Text for analysis:
##############################

Search code examples
pythongeneratorlazy-sequenceslexicographic

Generate strings in lexicographical order in Python


How can I write a Python generator that lazily generates all strings composed of lowercase English letters of up to a certain length1?

I have written my own solution (posted below as an answer), but I would like to see if there are any more elegant/efficient/fun solutions out there.


1 An infinite iterator would be pretty useless because it would just generate strings composed of only the character a. This is because the lexicographical ordering of strings is not a well-order; it can be thought of as composed of an infinite sequence of infinitely nested sequences: (a, (aa, ...), (ab, ...), ...), (b, (ba, ...), (bb, ...), ...), ... The generator would never reach ab since it has an infinite amount of predecessors.


Solution

  • Here is my solution:

    import string
    
    
    def lexstrings(max_length: int, alphabet=string.ascii_lowercase):
        yield ""
        if max_length == 0: return
        for first in alphabet:
            for suffix in lexstrings(max_length - 1, alphabet=alphabet):
                yield first + suffix
    

    Example:

    >>> g = lexstrings(max_length=3, alphabet="ab")
    >>> list(g)
    ['',
     'a',
     'aa',
     'aaa',
     'aab',
     'ab',
     'aba',
     'abb',
     'b',
     'ba',
     'baa',
     'bab',
     'bb',
     'bba',
     'bbb']
    

    This might not be the best solution because it involves recursion and using the + operator m times to generate a string of length m, which isn't efficient because Python generates copies of the intermediate results (since strings are immutable).

    This implementation also "supports" the infinite version:

    >>> g = lexstrings(-1)
    >>> next(g)
    ''
    >>> next(g)
    'a'
    >>> next(g)
    'aa'
    >>> next(g)
    'aaa'
    ...

##############################

Directive 1: In the lexicographic-strings thread, list every value shown as returned by a call to next(g) in the infinite-version demonstration.
Directive 2: From the lexicographic-strings thread, extract the part that opens with the words containing "Generate strings in" and closes with "solutions out there.".
The entries that follow play no part in this exercise.

Record excerpts:

##############################

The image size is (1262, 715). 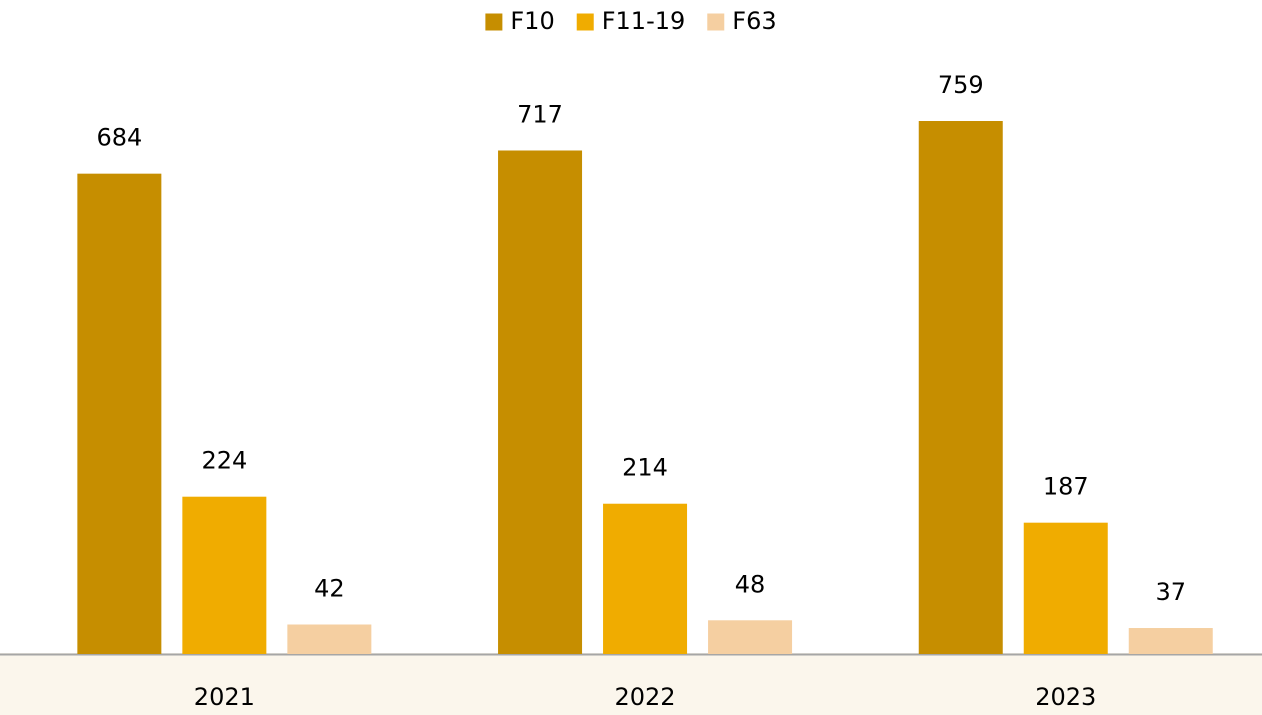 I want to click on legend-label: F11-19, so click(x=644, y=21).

##############################

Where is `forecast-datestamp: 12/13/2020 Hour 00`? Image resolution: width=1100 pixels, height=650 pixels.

##############################

Output 1: '', 'a', 'aa', 'aaa'

Output 2:
Generate strings in lexicographical order in Python


How can I write a Python generator that lazily generates all strings composed of lowercase English letters of up to a certain length1?

I have written my own solution (posted below as an answer), but I would like to see if there are any more elegant/efficient/fun solutions out there.